→ **Task goal**
Reproduce the complete set of records, exactly as they appear.

→ **Records from a data collection**
▬▬▬▬▬▬

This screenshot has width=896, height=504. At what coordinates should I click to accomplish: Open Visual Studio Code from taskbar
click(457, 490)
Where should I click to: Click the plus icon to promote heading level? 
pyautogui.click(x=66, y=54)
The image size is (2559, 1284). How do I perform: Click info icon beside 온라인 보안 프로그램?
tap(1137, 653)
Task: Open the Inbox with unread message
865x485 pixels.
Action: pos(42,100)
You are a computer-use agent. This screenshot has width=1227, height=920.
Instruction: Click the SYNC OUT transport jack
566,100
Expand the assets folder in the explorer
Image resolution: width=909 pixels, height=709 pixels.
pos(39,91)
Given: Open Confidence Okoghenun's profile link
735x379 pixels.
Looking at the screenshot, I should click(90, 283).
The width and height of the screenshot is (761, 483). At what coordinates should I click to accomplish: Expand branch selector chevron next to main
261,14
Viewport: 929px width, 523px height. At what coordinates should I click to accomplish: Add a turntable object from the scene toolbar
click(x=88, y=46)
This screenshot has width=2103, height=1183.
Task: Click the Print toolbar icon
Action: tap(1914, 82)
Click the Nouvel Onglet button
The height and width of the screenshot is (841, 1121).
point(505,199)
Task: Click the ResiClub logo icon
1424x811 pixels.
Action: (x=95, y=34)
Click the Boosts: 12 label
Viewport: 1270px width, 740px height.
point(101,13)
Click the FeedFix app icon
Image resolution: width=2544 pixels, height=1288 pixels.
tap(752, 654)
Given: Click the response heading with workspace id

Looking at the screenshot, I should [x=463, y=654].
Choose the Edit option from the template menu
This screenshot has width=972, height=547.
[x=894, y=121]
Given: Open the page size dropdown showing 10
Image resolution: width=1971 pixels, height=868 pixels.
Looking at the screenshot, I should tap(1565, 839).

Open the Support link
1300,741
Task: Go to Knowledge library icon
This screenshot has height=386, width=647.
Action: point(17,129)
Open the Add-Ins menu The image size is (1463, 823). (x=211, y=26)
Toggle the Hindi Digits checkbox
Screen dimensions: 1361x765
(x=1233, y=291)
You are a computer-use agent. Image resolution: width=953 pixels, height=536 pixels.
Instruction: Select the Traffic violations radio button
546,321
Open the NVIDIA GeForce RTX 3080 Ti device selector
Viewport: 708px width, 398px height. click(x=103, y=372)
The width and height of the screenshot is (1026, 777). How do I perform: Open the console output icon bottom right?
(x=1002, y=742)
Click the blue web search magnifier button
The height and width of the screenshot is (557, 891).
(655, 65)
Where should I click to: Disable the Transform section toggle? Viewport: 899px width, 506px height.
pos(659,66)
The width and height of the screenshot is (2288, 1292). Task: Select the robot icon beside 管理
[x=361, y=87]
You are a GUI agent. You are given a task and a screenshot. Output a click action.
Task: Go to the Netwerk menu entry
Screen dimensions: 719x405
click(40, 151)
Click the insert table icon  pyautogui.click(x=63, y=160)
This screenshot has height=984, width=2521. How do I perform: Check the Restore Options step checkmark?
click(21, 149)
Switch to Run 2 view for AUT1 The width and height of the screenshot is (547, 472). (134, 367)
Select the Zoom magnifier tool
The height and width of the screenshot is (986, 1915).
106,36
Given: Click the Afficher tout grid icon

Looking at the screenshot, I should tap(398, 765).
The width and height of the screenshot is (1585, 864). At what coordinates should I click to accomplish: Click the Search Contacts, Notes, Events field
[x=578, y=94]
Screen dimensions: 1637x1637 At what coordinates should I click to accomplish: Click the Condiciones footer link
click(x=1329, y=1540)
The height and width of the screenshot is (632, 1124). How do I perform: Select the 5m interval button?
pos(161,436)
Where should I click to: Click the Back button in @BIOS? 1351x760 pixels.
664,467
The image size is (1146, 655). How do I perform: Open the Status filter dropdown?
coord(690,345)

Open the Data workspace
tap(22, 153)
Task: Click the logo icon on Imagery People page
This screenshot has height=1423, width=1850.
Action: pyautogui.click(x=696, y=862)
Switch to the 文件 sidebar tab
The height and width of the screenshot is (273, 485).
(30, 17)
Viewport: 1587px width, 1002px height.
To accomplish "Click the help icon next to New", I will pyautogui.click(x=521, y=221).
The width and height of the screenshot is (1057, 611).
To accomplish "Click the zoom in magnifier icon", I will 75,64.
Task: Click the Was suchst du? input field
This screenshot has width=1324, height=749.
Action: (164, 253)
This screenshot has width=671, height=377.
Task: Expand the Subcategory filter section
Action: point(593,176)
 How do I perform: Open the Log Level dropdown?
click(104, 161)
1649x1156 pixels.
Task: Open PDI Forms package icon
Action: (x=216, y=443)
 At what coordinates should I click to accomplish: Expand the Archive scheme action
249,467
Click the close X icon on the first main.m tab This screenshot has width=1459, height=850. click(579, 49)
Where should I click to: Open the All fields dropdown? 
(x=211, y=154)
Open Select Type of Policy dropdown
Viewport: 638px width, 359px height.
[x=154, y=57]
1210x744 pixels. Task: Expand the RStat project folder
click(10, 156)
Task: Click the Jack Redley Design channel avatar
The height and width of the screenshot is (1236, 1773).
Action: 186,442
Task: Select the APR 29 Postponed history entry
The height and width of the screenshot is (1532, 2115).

▬▬▬▬▬▬

→ **Answer to the exercise**
This screenshot has width=896, height=504. At what coordinates should I click to accomplish: Open Visual Studio Code from taskbar
click(457, 490)
Where should I click to: Click the plus icon to promote heading level? 
pyautogui.click(x=66, y=54)
The image size is (2559, 1284). How do I perform: Click info icon beside 온라인 보안 프로그램?
tap(1137, 653)
Task: Open the Inbox with unread message
865x485 pixels.
Action: pos(42,100)
You are a computer-use agent. This screenshot has width=1227, height=920.
Instruction: Click the SYNC OUT transport jack
566,100
Expand the assets folder in the explorer
Image resolution: width=909 pixels, height=709 pixels.
pos(39,91)
Given: Open Confidence Okoghenun's profile link
735x379 pixels.
Looking at the screenshot, I should click(90, 283).
The width and height of the screenshot is (761, 483). At what coordinates should I click to accomplish: Expand branch selector chevron next to main
261,14
Viewport: 929px width, 523px height. At what coordinates should I click to accomplish: Add a turntable object from the scene toolbar
click(x=88, y=46)
This screenshot has width=2103, height=1183.
Task: Click the Print toolbar icon
Action: tap(1914, 82)
Click the Nouvel Onglet button
The height and width of the screenshot is (841, 1121).
point(505,199)
Task: Click the ResiClub logo icon
1424x811 pixels.
Action: (x=95, y=34)
Click the Boosts: 12 label
Viewport: 1270px width, 740px height.
point(101,13)
Click the FeedFix app icon
Image resolution: width=2544 pixels, height=1288 pixels.
tap(752, 654)
Given: Click the response heading with workspace id

Looking at the screenshot, I should [x=463, y=654].
Choose the Edit option from the template menu
This screenshot has width=972, height=547.
[x=894, y=121]
Given: Open the page size dropdown showing 10
Image resolution: width=1971 pixels, height=868 pixels.
Looking at the screenshot, I should tap(1565, 839).

Open the Support link
1300,741
Task: Go to Knowledge library icon
This screenshot has height=386, width=647.
Action: point(17,129)
Open the Add-Ins menu The image size is (1463, 823). (x=211, y=26)
Toggle the Hindi Digits checkbox
Screen dimensions: 1361x765
(x=1233, y=291)
You are a computer-use agent. Image resolution: width=953 pixels, height=536 pixels.
Instruction: Select the Traffic violations radio button
546,321
Open the NVIDIA GeForce RTX 3080 Ti device selector
Viewport: 708px width, 398px height. click(x=103, y=372)
The width and height of the screenshot is (1026, 777). How do I perform: Open the console output icon bottom right?
(x=1002, y=742)
Click the blue web search magnifier button
The height and width of the screenshot is (557, 891).
(655, 65)
Where should I click to: Disable the Transform section toggle? Viewport: 899px width, 506px height.
pos(659,66)
The width and height of the screenshot is (2288, 1292). Task: Select the robot icon beside 管理
[x=361, y=87]
You are a GUI agent. You are given a task and a screenshot. Output a click action.
Task: Go to the Netwerk menu entry
Screen dimensions: 719x405
click(40, 151)
Click the insert table icon  pyautogui.click(x=63, y=160)
This screenshot has height=984, width=2521. How do I perform: Check the Restore Options step checkmark?
click(21, 149)
Switch to Run 2 view for AUT1 The width and height of the screenshot is (547, 472). (134, 367)
Select the Zoom magnifier tool
The height and width of the screenshot is (986, 1915).
106,36
Given: Click the Afficher tout grid icon

Looking at the screenshot, I should tap(398, 765).
The width and height of the screenshot is (1585, 864). At what coordinates should I click to accomplish: Click the Search Contacts, Notes, Events field
[x=578, y=94]
Screen dimensions: 1637x1637 At what coordinates should I click to accomplish: Click the Condiciones footer link
click(x=1329, y=1540)
The height and width of the screenshot is (632, 1124). How do I perform: Select the 5m interval button?
pos(161,436)
Where should I click to: Click the Back button in @BIOS? 1351x760 pixels.
664,467
The image size is (1146, 655). How do I perform: Open the Status filter dropdown?
coord(690,345)

Open the Data workspace
tap(22, 153)
Task: Click the logo icon on Imagery People page
This screenshot has height=1423, width=1850.
Action: pyautogui.click(x=696, y=862)
Switch to the 文件 sidebar tab
The height and width of the screenshot is (273, 485).
(30, 17)
Viewport: 1587px width, 1002px height.
To accomplish "Click the help icon next to New", I will pyautogui.click(x=521, y=221).
The width and height of the screenshot is (1057, 611).
To accomplish "Click the zoom in magnifier icon", I will 75,64.
Task: Click the Was suchst du? input field
This screenshot has width=1324, height=749.
Action: (164, 253)
This screenshot has width=671, height=377.
Task: Expand the Subcategory filter section
Action: point(593,176)
 How do I perform: Open the Log Level dropdown?
click(104, 161)
1649x1156 pixels.
Task: Open PDI Forms package icon
Action: (x=216, y=443)
 At what coordinates should I click to accomplish: Expand the Archive scheme action
249,467
Click the close X icon on the first main.m tab This screenshot has width=1459, height=850. click(579, 49)
Where should I click to: Open the All fields dropdown? 
(x=211, y=154)
Open Select Type of Policy dropdown
Viewport: 638px width, 359px height.
[x=154, y=57]
1210x744 pixels. Task: Expand the RStat project folder
click(10, 156)
Task: Click the Jack Redley Design channel avatar
The height and width of the screenshot is (1236, 1773).
Action: 186,442
Task: Select the APR 29 Postponed history entry
The height and width of the screenshot is (1532, 2115).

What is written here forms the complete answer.